— START Information given —

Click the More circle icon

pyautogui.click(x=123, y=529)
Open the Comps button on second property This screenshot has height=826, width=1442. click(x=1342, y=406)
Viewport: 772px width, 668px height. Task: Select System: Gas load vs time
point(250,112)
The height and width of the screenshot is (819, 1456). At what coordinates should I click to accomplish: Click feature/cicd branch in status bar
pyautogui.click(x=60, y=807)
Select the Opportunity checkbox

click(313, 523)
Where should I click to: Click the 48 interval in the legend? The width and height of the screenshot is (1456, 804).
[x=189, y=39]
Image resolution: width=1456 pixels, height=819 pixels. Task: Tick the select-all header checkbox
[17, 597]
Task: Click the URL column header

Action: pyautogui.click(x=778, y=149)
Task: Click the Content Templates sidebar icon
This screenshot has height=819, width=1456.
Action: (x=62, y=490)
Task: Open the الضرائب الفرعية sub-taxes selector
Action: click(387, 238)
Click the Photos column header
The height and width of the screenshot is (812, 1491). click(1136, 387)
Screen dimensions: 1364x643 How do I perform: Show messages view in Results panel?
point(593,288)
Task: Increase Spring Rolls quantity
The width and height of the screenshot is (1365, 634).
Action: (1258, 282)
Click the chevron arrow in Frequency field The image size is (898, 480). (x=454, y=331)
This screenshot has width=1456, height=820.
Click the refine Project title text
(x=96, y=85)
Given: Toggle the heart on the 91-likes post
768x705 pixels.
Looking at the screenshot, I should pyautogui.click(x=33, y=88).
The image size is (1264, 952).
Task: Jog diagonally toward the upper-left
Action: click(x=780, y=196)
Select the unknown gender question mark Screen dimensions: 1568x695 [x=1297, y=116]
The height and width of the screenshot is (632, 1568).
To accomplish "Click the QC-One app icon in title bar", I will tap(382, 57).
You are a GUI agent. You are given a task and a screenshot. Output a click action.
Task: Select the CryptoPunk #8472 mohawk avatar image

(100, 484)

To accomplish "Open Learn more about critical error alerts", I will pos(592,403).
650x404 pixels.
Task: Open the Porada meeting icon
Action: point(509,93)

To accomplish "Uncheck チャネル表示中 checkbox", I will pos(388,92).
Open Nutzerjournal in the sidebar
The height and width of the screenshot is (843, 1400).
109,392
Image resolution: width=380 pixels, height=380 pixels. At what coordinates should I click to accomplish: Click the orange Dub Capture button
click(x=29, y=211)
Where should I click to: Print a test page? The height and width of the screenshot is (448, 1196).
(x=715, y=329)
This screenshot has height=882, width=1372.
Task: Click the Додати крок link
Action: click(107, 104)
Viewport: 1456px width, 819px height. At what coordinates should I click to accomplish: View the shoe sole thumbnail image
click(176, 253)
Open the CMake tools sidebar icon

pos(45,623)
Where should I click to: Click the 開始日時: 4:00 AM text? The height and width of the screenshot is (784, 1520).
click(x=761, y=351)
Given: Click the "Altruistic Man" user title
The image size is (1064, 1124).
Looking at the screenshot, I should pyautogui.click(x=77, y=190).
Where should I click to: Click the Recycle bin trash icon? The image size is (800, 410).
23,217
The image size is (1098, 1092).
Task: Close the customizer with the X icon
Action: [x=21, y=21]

— END Information given —

--- Exercise goal ---
List every line of the records above that contains the string "text". Case counts.

--- Worked answer ---
Click the refine Project title text
Where should I click to: Click the 開始日時: 4:00 AM text? The height and width of the screenshot is (784, 1520).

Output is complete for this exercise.